#### Problem requirements
Rewrite the data from its first line through the line that contains "click(197, 193)", inclusive, with "Instruction" replaced by "Goal" and nothing else changed.

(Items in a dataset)
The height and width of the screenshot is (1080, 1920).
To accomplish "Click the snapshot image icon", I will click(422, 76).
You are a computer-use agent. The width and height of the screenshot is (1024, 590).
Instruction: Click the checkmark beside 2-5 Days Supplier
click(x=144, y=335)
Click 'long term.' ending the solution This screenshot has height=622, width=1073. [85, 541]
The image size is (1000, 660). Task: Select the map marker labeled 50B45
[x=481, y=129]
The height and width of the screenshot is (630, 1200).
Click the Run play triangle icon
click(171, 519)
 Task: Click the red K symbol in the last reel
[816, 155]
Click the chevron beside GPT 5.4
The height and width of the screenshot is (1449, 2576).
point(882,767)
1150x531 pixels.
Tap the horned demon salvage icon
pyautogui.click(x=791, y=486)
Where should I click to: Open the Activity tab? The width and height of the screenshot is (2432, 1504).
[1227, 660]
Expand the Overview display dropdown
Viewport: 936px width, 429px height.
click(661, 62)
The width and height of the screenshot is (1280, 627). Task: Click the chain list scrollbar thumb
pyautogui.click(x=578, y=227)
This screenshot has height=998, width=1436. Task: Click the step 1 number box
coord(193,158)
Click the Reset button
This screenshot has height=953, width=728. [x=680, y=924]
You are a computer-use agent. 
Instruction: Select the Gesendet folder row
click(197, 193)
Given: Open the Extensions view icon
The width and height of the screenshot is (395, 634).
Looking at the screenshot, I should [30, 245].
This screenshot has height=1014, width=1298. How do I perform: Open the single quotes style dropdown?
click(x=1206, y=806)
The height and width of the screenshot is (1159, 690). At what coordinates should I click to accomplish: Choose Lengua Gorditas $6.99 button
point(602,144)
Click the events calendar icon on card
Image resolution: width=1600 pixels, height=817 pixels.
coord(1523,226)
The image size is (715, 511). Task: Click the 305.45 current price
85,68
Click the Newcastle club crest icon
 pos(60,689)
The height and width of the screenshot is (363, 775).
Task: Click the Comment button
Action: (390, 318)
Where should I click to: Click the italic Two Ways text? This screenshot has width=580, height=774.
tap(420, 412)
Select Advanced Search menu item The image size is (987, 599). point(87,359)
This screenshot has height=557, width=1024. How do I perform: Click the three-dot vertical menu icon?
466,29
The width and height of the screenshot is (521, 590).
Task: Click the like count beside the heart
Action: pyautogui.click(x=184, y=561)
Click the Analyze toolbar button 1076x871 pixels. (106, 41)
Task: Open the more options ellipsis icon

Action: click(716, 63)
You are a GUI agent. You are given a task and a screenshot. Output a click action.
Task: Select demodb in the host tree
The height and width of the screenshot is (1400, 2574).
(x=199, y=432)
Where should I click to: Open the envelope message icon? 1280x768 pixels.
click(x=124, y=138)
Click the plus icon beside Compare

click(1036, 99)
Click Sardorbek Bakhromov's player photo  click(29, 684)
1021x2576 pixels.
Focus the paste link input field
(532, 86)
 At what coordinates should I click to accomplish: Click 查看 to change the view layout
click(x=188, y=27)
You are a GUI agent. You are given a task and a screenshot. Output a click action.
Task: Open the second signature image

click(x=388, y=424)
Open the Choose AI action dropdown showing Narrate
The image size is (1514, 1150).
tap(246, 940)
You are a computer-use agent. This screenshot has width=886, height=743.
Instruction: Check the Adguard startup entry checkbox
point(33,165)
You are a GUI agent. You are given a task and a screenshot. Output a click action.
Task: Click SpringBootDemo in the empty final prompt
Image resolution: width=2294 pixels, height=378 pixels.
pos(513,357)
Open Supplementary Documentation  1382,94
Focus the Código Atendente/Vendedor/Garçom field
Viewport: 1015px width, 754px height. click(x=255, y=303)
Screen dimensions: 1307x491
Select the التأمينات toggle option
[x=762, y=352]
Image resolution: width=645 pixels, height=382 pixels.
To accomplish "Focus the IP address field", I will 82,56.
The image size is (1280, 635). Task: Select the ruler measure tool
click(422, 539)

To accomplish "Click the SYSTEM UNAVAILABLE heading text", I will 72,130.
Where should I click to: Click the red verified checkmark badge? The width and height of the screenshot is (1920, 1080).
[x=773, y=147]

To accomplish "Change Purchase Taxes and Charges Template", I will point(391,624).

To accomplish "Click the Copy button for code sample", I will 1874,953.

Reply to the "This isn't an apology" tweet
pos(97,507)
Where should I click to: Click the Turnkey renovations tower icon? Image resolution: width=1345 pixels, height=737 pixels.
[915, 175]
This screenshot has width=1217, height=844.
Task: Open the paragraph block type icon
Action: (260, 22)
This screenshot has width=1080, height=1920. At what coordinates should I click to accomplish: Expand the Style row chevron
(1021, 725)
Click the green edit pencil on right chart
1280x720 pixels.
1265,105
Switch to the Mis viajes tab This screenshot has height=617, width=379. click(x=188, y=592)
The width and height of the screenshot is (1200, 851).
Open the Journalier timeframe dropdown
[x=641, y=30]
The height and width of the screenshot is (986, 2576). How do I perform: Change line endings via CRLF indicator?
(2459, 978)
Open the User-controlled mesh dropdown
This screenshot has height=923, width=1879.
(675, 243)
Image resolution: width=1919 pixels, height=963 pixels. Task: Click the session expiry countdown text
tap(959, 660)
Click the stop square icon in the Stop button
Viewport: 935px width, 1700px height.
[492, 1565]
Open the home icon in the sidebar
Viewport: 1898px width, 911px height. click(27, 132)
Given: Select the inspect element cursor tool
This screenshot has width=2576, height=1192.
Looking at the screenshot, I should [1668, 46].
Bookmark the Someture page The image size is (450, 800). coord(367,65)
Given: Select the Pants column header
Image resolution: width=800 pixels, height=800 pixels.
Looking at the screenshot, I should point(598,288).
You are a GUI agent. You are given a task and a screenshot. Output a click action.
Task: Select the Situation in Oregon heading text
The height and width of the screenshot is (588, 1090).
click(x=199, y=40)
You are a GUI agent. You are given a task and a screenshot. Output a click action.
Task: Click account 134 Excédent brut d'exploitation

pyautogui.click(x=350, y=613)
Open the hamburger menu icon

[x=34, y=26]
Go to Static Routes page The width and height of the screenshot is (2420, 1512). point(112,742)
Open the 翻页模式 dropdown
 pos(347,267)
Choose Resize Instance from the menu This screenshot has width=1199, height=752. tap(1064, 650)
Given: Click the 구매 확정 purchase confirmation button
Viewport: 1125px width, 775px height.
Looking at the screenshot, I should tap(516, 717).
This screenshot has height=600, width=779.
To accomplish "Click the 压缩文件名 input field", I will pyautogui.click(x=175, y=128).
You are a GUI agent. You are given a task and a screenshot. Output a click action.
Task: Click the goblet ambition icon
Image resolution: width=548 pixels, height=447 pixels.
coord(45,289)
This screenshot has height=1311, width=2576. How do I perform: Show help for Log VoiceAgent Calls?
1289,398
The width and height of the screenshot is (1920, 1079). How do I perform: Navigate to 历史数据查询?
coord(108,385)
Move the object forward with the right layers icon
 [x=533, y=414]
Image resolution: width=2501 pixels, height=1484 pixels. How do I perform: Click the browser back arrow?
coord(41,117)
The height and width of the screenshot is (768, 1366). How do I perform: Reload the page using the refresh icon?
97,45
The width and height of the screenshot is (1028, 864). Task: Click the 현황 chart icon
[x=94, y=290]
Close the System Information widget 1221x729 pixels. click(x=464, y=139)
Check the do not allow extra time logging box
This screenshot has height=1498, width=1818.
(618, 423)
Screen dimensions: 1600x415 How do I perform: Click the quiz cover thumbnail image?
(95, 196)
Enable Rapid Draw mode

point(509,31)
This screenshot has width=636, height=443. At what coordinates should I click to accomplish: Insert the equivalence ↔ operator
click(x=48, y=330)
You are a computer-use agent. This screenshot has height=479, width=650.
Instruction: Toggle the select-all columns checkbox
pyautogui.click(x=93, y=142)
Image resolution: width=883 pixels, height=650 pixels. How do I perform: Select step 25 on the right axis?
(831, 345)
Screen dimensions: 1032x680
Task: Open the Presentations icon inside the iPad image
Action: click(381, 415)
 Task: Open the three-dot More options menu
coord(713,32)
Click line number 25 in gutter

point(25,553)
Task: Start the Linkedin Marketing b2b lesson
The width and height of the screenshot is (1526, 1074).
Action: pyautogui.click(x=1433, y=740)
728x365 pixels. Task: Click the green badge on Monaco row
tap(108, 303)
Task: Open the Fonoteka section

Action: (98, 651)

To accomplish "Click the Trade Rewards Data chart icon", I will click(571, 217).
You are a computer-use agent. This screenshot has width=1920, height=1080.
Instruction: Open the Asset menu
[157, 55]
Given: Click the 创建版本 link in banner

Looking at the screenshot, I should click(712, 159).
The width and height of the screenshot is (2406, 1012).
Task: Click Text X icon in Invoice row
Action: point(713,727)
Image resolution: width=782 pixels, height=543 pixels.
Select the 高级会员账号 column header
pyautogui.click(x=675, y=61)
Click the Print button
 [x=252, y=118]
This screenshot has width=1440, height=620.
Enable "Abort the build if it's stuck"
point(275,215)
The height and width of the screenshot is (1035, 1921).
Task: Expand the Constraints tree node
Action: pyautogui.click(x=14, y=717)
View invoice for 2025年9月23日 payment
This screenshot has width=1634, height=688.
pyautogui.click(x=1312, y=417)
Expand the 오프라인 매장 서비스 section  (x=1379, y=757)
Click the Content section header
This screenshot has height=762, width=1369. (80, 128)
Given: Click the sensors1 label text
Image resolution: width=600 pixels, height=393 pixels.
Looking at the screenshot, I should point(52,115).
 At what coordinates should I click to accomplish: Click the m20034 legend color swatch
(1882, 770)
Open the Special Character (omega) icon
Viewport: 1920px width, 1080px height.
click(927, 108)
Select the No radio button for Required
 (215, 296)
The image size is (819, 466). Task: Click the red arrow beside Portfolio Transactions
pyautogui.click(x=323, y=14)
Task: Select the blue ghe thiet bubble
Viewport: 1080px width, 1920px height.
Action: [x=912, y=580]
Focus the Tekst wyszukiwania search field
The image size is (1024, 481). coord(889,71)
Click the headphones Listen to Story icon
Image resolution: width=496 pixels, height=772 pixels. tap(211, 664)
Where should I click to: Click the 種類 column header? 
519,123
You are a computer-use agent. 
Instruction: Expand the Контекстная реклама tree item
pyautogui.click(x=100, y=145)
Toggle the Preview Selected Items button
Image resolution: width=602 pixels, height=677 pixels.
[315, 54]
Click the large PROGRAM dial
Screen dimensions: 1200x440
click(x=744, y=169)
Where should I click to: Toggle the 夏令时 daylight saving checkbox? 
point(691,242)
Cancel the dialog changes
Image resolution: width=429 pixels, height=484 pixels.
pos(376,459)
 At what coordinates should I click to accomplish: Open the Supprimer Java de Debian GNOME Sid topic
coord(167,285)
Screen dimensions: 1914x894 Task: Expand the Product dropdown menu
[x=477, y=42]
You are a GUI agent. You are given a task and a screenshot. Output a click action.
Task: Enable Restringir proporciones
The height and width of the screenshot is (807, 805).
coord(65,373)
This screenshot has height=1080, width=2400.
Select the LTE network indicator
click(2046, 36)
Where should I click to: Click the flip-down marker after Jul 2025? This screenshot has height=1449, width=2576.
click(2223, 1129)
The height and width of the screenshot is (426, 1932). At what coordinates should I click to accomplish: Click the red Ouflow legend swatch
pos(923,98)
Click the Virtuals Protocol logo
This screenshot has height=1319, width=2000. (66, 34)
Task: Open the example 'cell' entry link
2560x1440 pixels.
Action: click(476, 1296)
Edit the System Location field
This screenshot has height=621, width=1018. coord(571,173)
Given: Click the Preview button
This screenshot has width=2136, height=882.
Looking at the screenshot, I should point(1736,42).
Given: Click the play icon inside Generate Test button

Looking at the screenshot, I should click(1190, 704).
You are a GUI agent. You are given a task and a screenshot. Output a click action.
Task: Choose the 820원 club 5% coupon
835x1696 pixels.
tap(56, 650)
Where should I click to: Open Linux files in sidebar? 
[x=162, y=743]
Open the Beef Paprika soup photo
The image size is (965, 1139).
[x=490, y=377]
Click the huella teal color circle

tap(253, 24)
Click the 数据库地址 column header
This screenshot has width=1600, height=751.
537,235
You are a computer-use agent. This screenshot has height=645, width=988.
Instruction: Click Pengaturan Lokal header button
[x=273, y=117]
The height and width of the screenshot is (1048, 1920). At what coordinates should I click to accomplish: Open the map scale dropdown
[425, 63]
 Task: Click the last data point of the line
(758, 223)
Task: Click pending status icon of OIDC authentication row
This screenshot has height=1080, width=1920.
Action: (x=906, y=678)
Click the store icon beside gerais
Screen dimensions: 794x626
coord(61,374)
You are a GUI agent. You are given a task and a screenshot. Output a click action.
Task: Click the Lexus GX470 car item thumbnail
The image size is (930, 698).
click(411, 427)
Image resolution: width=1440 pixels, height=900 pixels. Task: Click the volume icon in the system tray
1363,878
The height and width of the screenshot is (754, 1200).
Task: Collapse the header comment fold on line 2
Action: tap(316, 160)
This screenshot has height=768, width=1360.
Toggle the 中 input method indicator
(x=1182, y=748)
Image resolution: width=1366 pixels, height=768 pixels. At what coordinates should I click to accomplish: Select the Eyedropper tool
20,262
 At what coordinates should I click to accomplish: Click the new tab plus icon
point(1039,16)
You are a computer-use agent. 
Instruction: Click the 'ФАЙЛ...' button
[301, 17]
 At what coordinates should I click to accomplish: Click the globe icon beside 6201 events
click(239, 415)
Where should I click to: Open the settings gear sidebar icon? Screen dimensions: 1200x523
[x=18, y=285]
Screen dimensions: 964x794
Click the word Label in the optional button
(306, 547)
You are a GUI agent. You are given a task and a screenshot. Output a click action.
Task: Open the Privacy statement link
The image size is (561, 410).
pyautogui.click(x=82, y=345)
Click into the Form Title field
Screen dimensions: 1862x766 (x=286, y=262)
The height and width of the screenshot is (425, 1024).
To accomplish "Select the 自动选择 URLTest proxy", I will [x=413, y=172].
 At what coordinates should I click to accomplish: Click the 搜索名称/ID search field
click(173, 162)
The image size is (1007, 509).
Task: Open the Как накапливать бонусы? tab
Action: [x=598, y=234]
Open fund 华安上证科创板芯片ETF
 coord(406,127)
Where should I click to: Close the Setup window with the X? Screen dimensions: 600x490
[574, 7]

#### Output of the exercise
The height and width of the screenshot is (1080, 1920).
To accomplish "Click the snapshot image icon", I will click(422, 76).
You are a computer-use agent. The width and height of the screenshot is (1024, 590).
Goal: Click the checkmark beside 2-5 Days Supplier
click(x=144, y=335)
Click 'long term.' ending the solution This screenshot has height=622, width=1073. [85, 541]
The image size is (1000, 660). Task: Select the map marker labeled 50B45
[x=481, y=129]
The height and width of the screenshot is (630, 1200).
Click the Run play triangle icon
click(171, 519)
 Task: Click the red K symbol in the last reel
[816, 155]
Click the chevron beside GPT 5.4
The height and width of the screenshot is (1449, 2576).
point(882,767)
1150x531 pixels.
Tap the horned demon salvage icon
pyautogui.click(x=791, y=486)
Where should I click to: Open the Activity tab? The width and height of the screenshot is (2432, 1504).
[1227, 660]
Expand the Overview display dropdown
Viewport: 936px width, 429px height.
click(661, 62)
The width and height of the screenshot is (1280, 627). Task: Click the chain list scrollbar thumb
pyautogui.click(x=578, y=227)
This screenshot has height=998, width=1436. Task: Click the step 1 number box
coord(193,158)
Click the Reset button
This screenshot has height=953, width=728. [x=680, y=924]
You are a computer-use agent. 
Goal: Select the Gesendet folder row
click(197, 193)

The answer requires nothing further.